Passage provided
I look forward to your future posts. You very eloquently put Moshkito in his place there whereas I would just have been rude tbhSmile

Thanks a lot for the eloquence compliment :) It wasn't my intention to put somebody in his place, I was just not sure if I understood what Moshkito said, and if I did, I disagree.

And it seems it doesn't get any better here Confused
Originally posted by moshkito moshkito wrote:

I would suggest that "after the initial movement" ... things changed to something else ... that (sometimes) we do not consider "progressive".
 

So the music those bands played can't be called progressive anymore?
Quote You know what it feels like to me sometimes? ... it's almost like we're telling folks that "progressive" is like ... if you want to go to San Francisco, be sure to wear flowers in your hair ... " and some folks are not going to like that and think that is stupid and crazy! I'm not a hippy!
So, in a way, I prefer to take that part out, with the inevitable problem that by being "quotidian" I am placing this in the middle of that "flowers in your hair" thing ...
Sorry, I completely fail to understand that
Quote there were a lot of people that did really good music ... and we just have not met those people, or that music

Of course there were, of course we haven't. What has that got to do with it?
Originally posted by Moshkito Moshkito wrote:

Originally posted by Desert_Storm Desert_Storm wrote:

 After all the Thread Starter asked about an album as an introduction and not a detailed explanation of the whole movement?
It's like seeing a forest instead of one tree, or vice versa. I'm not sure that you can "exemplify" a concept with one album or one band. That is really an uneducated idea that your own professor and instructor is going to hammer you on.

Direction 1
Reproduce the forum discussion about progressive music word for word, from start to finish.

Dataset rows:
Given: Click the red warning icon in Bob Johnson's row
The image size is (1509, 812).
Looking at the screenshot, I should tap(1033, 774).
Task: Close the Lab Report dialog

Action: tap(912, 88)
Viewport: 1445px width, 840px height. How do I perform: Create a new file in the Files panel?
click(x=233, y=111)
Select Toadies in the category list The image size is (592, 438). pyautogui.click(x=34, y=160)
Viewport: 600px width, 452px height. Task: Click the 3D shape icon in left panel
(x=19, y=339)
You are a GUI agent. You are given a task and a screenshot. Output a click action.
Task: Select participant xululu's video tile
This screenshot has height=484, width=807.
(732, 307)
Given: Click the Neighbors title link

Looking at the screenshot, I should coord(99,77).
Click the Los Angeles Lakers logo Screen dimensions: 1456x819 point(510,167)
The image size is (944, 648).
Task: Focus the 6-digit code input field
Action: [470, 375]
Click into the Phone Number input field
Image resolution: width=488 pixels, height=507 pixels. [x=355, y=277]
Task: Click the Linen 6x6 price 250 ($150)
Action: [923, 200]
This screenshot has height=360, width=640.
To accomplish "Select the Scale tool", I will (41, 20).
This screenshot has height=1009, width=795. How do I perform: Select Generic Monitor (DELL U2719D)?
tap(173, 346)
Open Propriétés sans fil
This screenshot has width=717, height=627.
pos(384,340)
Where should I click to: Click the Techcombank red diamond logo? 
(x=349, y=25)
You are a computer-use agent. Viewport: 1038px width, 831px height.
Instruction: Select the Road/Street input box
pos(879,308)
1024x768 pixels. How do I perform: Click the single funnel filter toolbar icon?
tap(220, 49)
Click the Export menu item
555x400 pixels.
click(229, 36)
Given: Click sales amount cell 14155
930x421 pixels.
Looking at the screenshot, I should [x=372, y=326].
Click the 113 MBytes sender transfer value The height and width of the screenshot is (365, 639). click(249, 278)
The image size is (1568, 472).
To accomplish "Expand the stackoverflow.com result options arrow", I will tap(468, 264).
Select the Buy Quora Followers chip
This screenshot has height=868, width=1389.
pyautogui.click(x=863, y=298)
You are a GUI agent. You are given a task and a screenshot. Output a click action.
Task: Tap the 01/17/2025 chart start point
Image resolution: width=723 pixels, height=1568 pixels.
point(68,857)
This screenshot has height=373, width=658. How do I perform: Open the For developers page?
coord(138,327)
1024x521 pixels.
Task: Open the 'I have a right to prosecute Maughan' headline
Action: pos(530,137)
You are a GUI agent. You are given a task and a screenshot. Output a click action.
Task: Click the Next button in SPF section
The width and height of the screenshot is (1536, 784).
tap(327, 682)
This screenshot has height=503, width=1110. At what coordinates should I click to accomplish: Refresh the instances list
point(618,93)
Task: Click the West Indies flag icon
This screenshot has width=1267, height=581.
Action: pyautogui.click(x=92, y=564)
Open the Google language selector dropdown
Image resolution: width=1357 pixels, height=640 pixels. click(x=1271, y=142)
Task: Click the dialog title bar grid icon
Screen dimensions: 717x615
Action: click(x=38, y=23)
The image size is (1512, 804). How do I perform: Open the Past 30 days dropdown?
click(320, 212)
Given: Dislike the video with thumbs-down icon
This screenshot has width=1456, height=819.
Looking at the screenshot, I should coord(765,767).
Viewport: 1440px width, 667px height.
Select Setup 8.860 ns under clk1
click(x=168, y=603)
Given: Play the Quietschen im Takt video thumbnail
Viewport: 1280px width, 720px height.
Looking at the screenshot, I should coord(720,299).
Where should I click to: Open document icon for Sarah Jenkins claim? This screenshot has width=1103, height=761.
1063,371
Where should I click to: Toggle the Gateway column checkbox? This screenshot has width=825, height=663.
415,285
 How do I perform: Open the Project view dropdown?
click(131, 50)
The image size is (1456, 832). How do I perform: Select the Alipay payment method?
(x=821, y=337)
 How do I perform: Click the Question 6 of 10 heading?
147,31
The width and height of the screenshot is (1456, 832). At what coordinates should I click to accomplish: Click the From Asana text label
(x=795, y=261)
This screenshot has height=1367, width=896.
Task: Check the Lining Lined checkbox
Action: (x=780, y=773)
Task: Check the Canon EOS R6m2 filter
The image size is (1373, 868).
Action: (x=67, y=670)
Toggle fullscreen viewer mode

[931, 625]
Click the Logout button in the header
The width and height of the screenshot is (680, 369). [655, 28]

Direction 2
In the entries, rewrite the stretch from the line containing "Where should I click to: Click" through the line containing "click(229, 36)", changing "input box" to "text field" and leaving everything else unchanged. Return only those lines.

Full response 1
I look forward to your future posts. You very eloquently put Moshkito in his place there whereas I would just have been rude tbhSmile

Thanks a lot for the eloquence compliment :) It wasn't my intention to put somebody in his place, I was just not sure if I understood what Moshkito said, and if I did, I disagree.

And it seems it doesn't get any better here Confused
Originally posted by moshkito moshkito wrote:

I would suggest that "after the initial movement" ... things changed to something else ... that (sometimes) we do not consider "progressive".
 

So the music those bands played can't be called progressive anymore?
Quote You know what it feels like to me sometimes? ... it's almost like we're telling folks that "progressive" is like ... if you want to go to San Francisco, be sure to wear flowers in your hair ... " and some folks are not going to like that and think that is stupid and crazy! I'm not a hippy!
So, in a way, I prefer to take that part out, with the inevitable problem that by being "quotidian" I am placing this in the middle of that "flowers in your hair" thing ...
Sorry, I completely fail to understand that
Quote there were a lot of people that did really good music ... and we just have not met those people, or that music

Of course there were, of course we haven't. What has that got to do with it?
Originally posted by Moshkito Moshkito wrote:

Originally posted by Desert_Storm Desert_Storm wrote:

 After all the Thread Starter asked about an album as an introduction and not a detailed explanation of the whole movement?
It's like seeing a forest instead of one tree, or vice versa. I'm not sure that you can "exemplify" a concept with one album or one band. That is really an uneducated idea that your own professor and instructor is going to hammer you on.

Full response 2
Where should I click to: Click the Techcombank red diamond logo? 
(x=349, y=25)
You are a computer-use agent. Viewport: 1038px width, 831px height.
Instruction: Select the Road/Street text field
pos(879,308)
1024x768 pixels. How do I perform: Click the single funnel filter toolbar icon?
tap(220, 49)
Click the Export menu item
555x400 pixels.
click(229, 36)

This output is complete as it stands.